The second floor gallery showcases archaeology dug up in and around Rugby, including excavations from the Roman town of Tripontium and the private collection of the Rugby antiquarian Matthew Bloxam.
The gallery's respected Tripontium gallery closed earlier this year to allow the installation of the World Rugby Hall of Fame, but has now been reinterpreted and redisplayed in a market street format.
Visitors will be able to explore market stalls on a street in Tripontium and find out about the people who lived there through finds including jewellery, coins, pottery and ironwork.

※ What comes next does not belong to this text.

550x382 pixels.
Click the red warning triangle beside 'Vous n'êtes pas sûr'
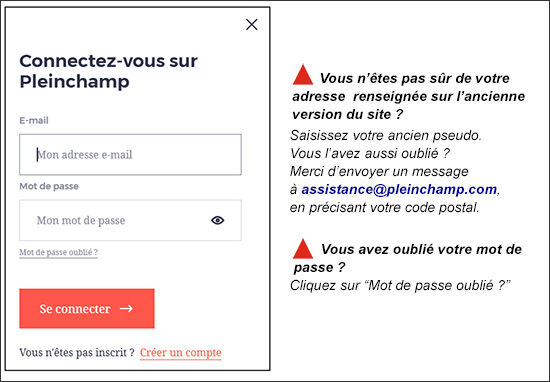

Highlights in the new gallery also include a model of the Tripontium bathhouse, a bronze peacock belt buckle dating from the fourth century, a silver coin found in the foundations of a house dating from 109 BC, and a silver proto hand pin used to pin a toga, dating from the fourth century. An unusual find was the Cave’s Inn milestone, dating from the third century, which was excavated from a bottom of a well at Tripontium.
Tripontium, or "the place of three bridges", was a Roman town situated four miles north-east of Rugby, on the Roman road of Watling Street. Initially a military post but later a civilian town, Tripontium was inhabited for nearly 400 years before being abandoned in the late 4th century. The town was then lost to history before being rediscovered by local historian and antiquarian Matthew Bloxam in 1836.

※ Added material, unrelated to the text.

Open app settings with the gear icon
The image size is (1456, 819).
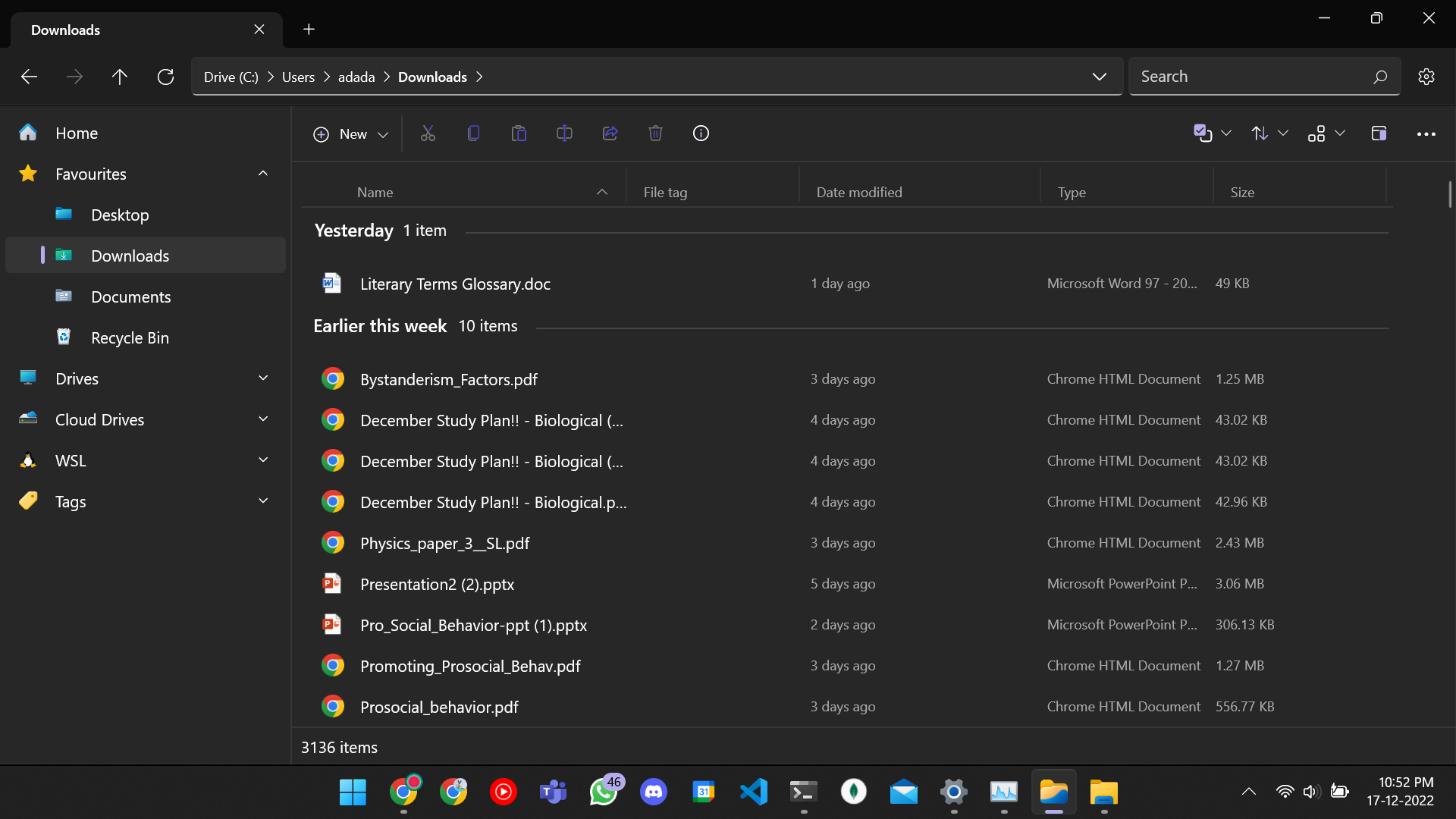(x=1426, y=76)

It wasn't until the 1960s that a full excavation of the site began when Rugby Archaeological Society took up the challenge. Excavations were continued over a forty year period revealing a remarkable collection many of which can be seen on display in the new gallery.
Cllr Heather Timms, Rugby Borough Council portfolio holder for growth and investment, said: "The new Archaeology Gallery tells Rugby's Roman history in a fresh and exciting way, giving visitors a real flavour of what life was like for Rugbeians of the third and fourth centuries.
"I would encourage all residents to visit this gallery and rediscover their local history. I am sure that everyone who visits will learn something new and will be inspired to find out more."
The Archaeology Gallery opens to the public at 11:30am on Saturday 15 October. It will be open Tuesday to Saturday from 10am to 5pm, and is free to enter. More information is available at www.ragm.co.uk.